*** Supplied material Section Begins ***

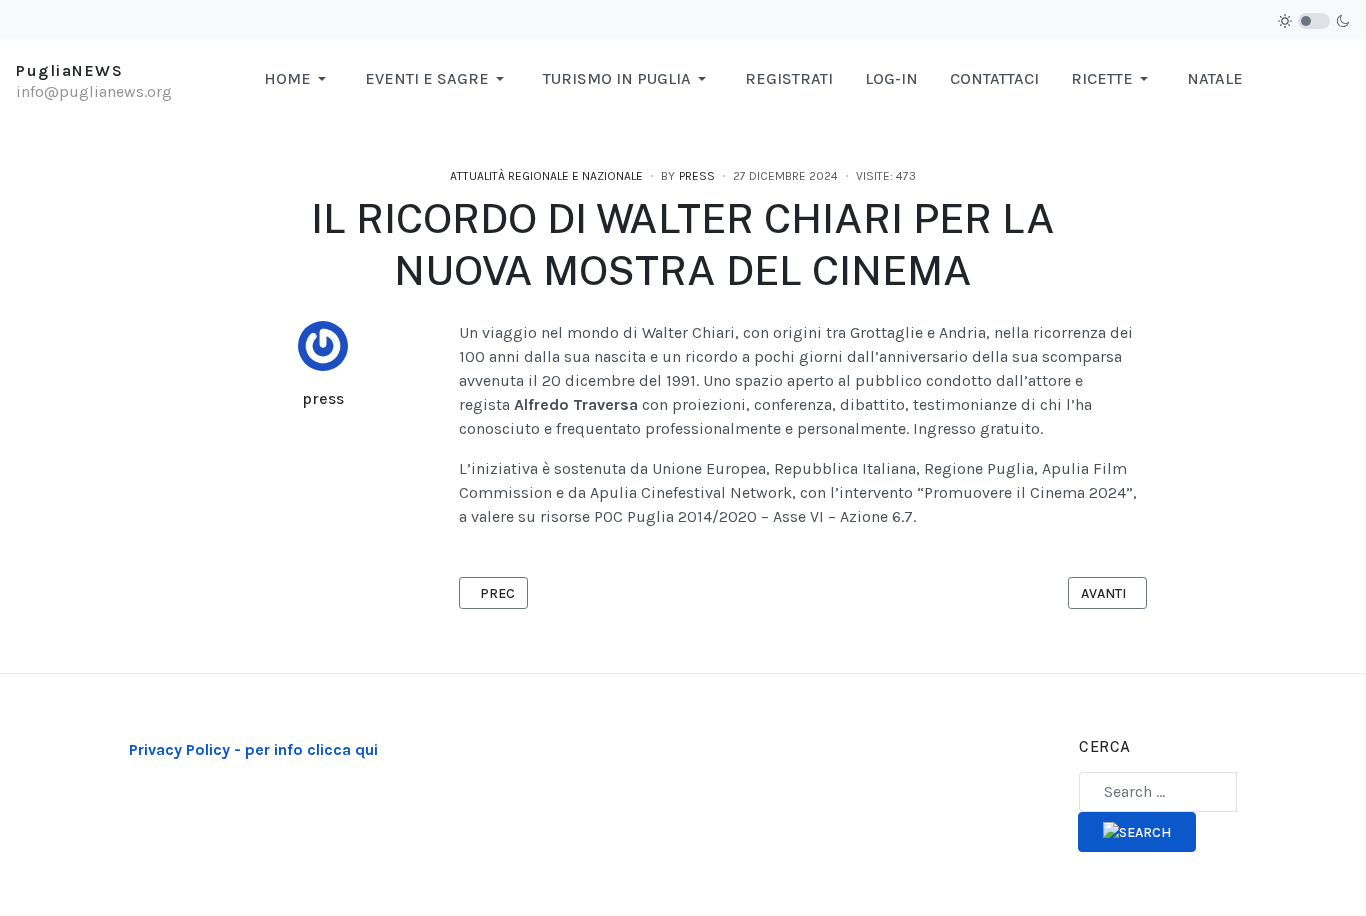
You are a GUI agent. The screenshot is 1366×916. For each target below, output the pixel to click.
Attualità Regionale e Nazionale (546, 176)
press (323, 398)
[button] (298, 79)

*** Supplied material Section Ends ***
*** Supplied material Section Begins ***

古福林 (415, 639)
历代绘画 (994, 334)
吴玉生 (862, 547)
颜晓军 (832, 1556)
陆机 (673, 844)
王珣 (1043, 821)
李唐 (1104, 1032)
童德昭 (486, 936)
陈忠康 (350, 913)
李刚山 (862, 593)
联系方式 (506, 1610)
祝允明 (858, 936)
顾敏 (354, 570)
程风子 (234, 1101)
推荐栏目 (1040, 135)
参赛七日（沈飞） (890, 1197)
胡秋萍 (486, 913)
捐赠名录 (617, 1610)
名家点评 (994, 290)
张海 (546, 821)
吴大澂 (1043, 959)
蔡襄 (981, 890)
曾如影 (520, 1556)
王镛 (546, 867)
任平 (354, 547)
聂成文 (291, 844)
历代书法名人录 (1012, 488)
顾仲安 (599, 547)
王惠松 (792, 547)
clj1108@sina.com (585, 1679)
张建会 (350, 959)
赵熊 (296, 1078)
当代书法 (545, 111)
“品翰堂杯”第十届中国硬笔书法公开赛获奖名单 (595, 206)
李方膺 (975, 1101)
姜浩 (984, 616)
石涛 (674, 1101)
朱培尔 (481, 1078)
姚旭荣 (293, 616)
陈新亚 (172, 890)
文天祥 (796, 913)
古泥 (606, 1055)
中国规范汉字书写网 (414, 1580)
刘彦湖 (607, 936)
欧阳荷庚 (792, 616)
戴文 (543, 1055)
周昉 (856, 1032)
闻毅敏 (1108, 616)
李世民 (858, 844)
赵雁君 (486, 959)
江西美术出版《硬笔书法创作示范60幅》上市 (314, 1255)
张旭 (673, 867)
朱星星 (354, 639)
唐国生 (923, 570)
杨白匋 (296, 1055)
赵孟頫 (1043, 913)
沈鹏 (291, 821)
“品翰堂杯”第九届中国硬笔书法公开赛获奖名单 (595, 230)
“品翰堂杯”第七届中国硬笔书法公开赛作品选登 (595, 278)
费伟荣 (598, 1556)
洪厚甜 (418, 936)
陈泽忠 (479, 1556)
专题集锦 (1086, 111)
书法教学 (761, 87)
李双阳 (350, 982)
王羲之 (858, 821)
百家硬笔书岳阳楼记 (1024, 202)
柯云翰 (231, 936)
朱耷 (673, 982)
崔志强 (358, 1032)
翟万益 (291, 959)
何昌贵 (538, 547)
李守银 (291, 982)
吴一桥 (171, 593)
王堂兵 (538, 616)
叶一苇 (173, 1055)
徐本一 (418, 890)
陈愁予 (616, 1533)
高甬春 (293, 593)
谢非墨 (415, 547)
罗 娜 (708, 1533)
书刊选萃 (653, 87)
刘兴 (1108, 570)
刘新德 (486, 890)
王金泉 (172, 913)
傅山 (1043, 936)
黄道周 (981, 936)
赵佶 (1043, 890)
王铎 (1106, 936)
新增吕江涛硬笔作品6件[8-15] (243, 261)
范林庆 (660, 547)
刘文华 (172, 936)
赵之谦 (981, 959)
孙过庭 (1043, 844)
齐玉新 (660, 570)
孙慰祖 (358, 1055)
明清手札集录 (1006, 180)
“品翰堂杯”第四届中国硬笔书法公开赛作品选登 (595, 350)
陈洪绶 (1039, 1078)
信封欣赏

*** Supplied material Section Ends ***
*** Supplied material Section Begins ***

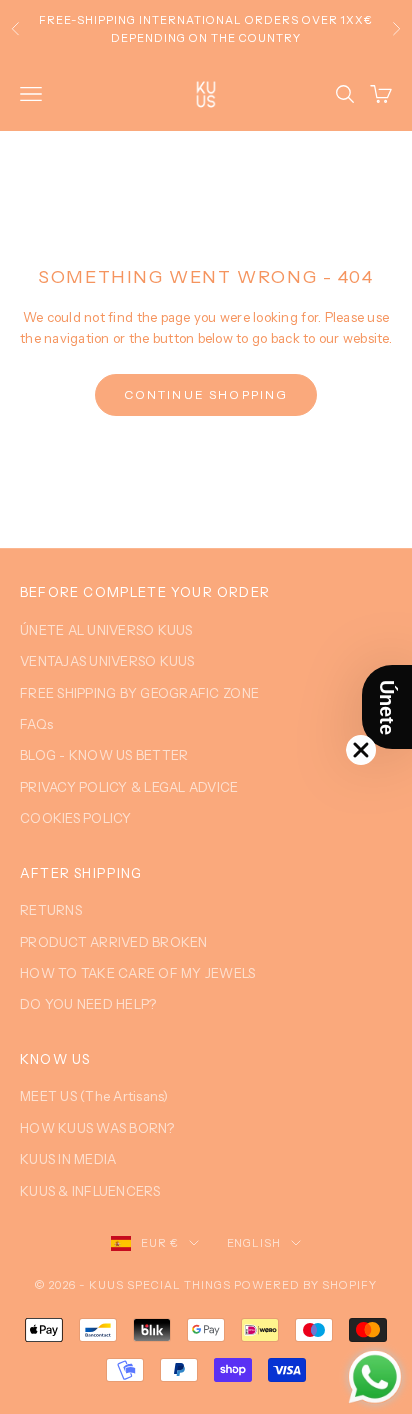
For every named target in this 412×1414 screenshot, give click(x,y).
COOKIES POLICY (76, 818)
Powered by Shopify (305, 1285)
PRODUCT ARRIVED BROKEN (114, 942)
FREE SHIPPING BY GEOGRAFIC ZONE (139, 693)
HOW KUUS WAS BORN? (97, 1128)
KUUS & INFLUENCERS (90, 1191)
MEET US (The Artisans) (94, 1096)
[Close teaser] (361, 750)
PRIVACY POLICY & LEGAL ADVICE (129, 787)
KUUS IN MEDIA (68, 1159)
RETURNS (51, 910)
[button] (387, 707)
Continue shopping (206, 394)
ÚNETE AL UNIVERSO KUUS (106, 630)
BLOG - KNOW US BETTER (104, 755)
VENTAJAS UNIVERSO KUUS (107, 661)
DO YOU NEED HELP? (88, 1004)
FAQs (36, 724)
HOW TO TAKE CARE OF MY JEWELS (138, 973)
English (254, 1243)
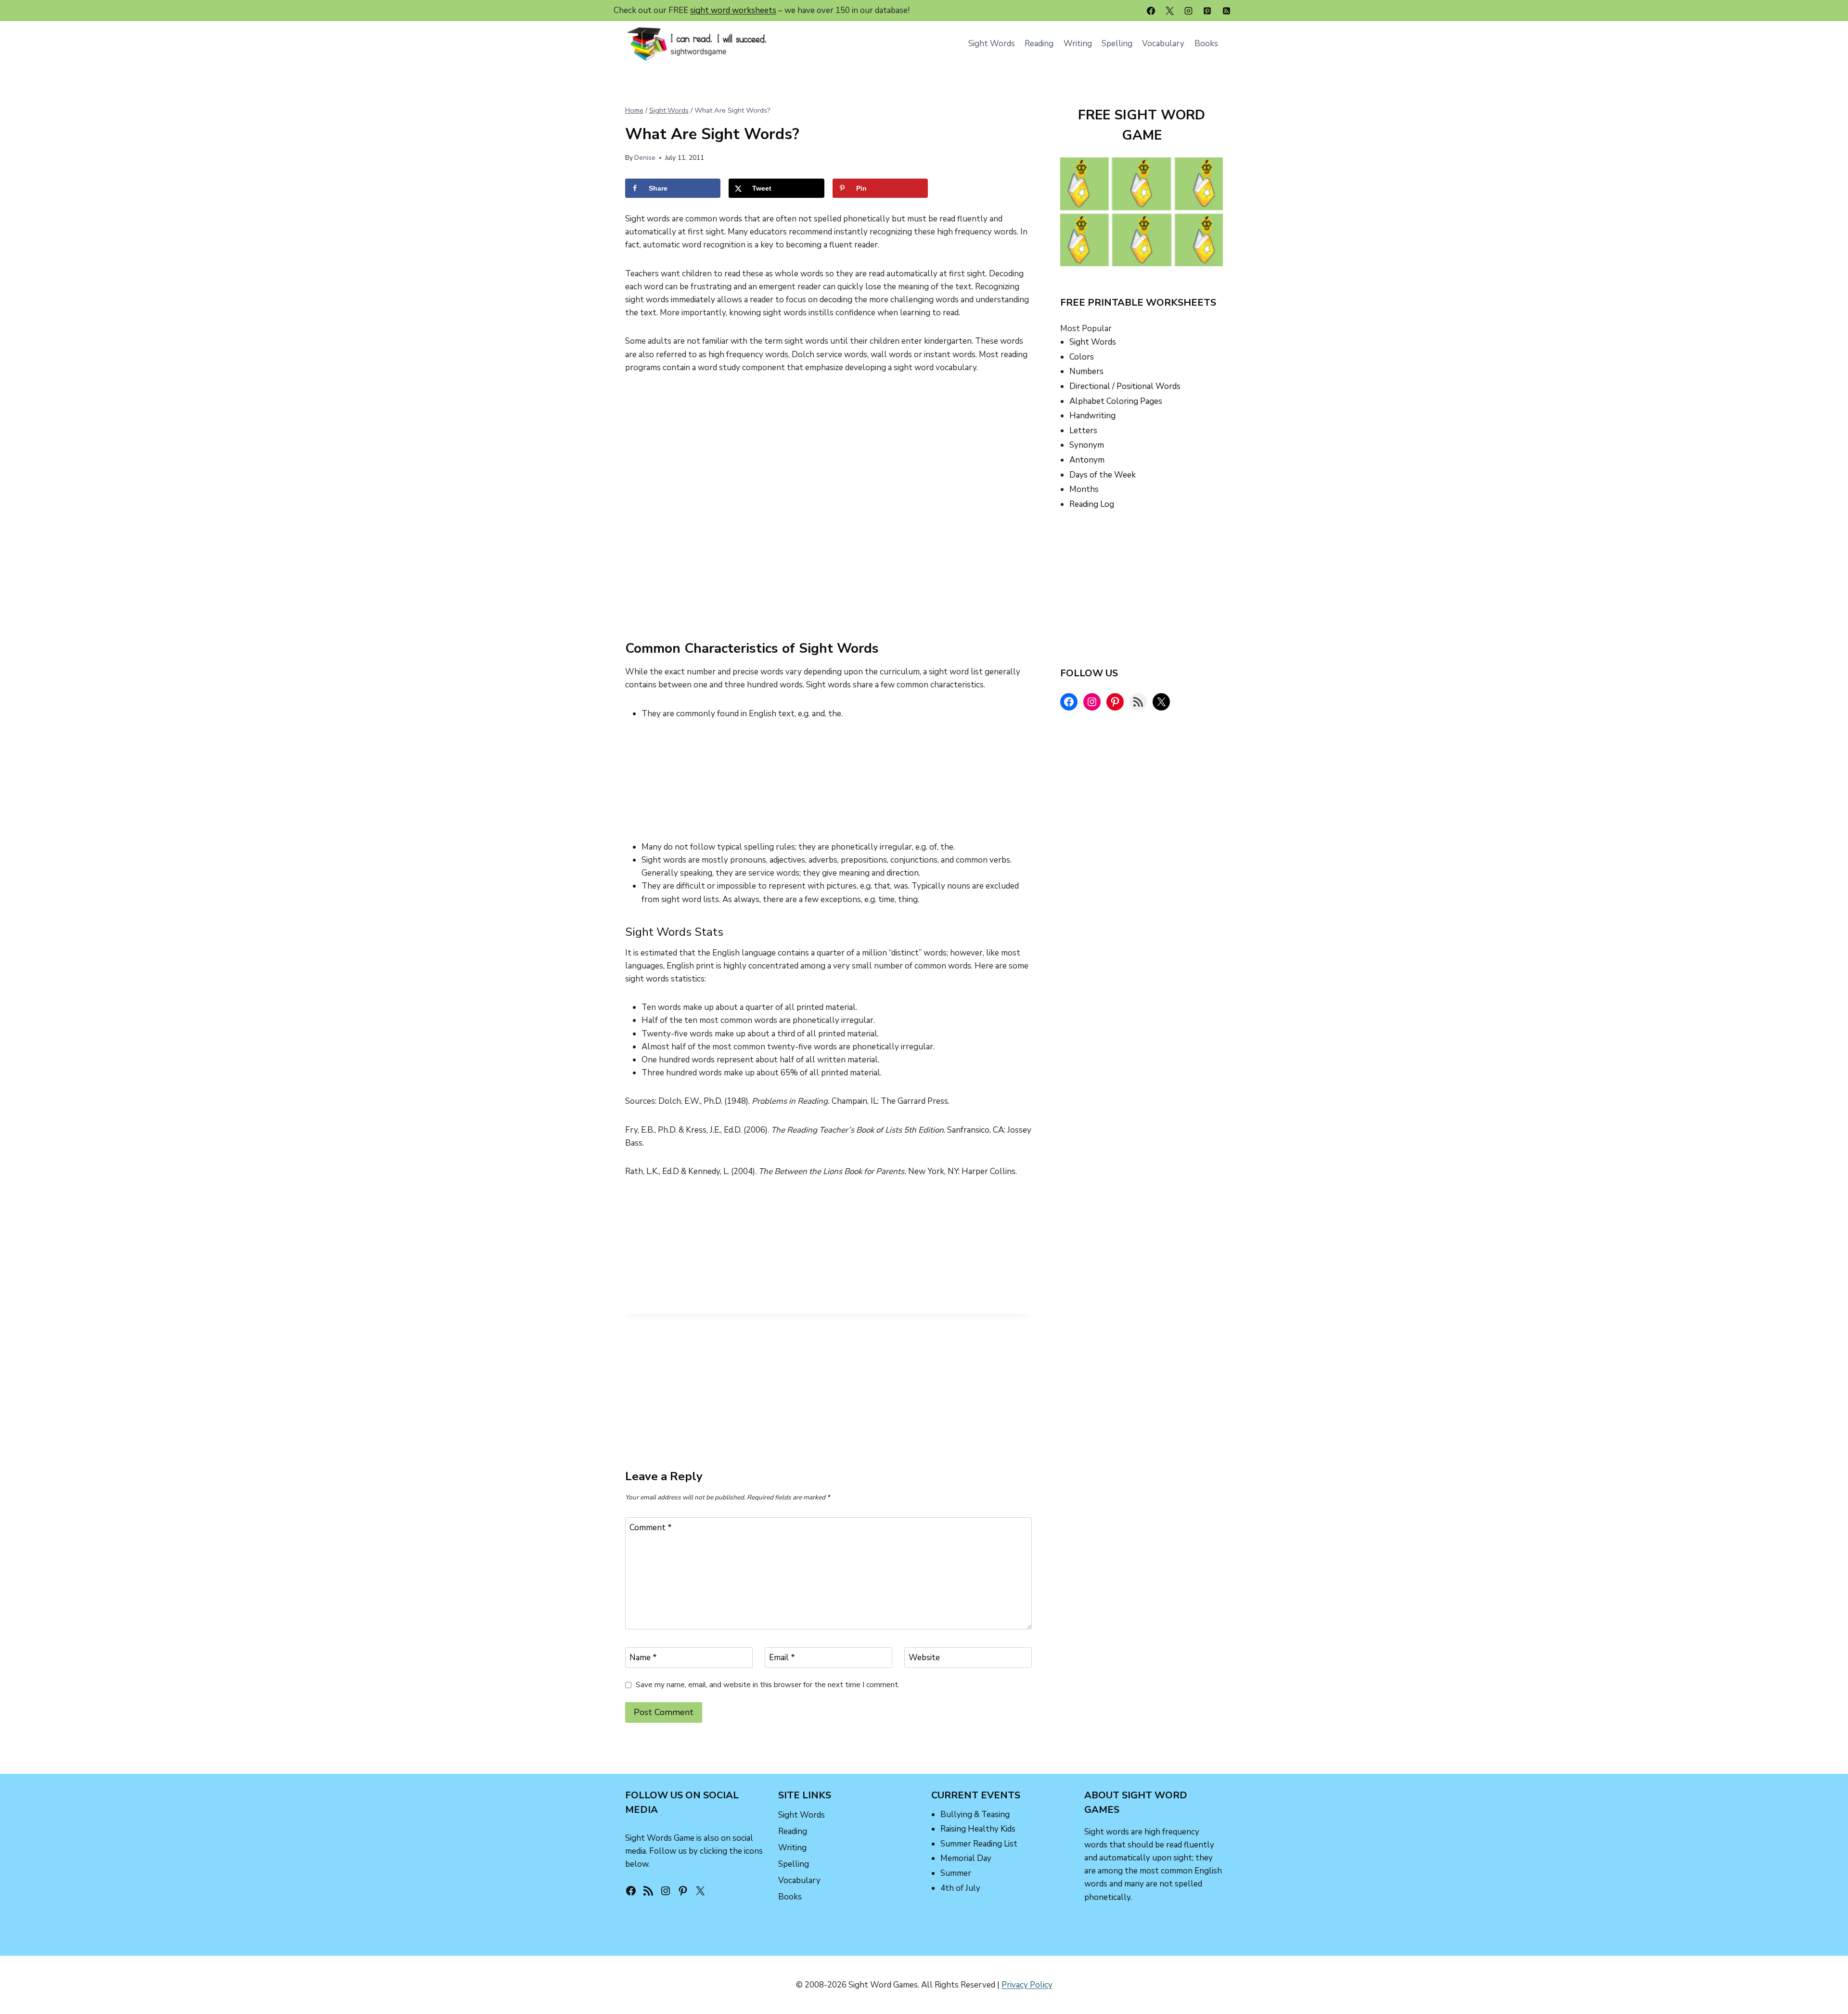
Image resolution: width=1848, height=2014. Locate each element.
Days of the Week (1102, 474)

*** Supplied material Section Ends ***

Go to the line with "You are a GUI" in the entries above and repeat every line from there through the line with "[button] (298, 79)", exactly and with no other text.

Response to the exercise:
You are a GUI agent. The screenshot is 1366×916. For each target below, output the pixel to click.
Attualità Regionale e Nazionale (546, 176)
press (323, 398)
[button] (298, 79)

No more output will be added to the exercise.